What the exercise asks: Could you give the entries back exactly as they stand, minus any pictures?

Source data
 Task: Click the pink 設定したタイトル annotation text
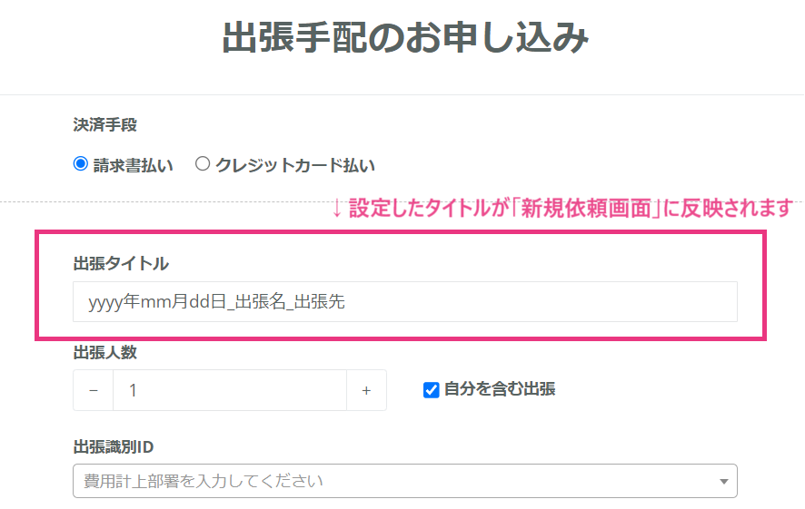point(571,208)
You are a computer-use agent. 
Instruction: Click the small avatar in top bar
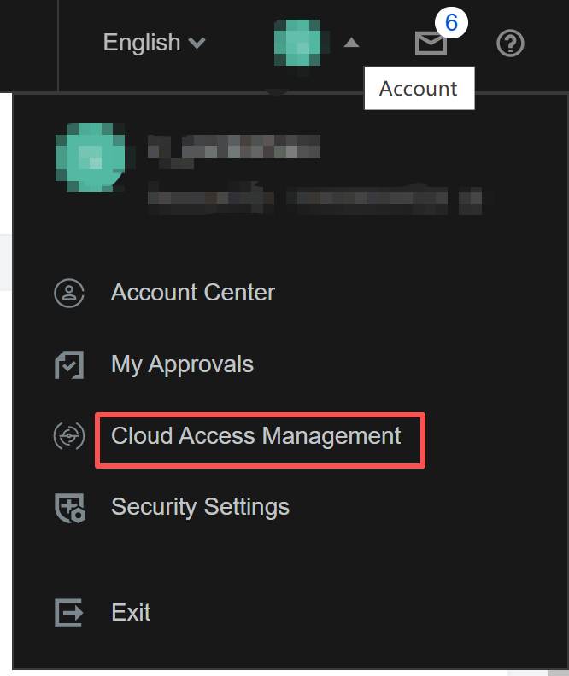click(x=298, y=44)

Output for this exercise:
 Task: Click the pink 設定したタイトル annotation text
point(571,208)
You are a computer-use agent. 
Instruction: Click the small avatar in top bar
click(x=298, y=44)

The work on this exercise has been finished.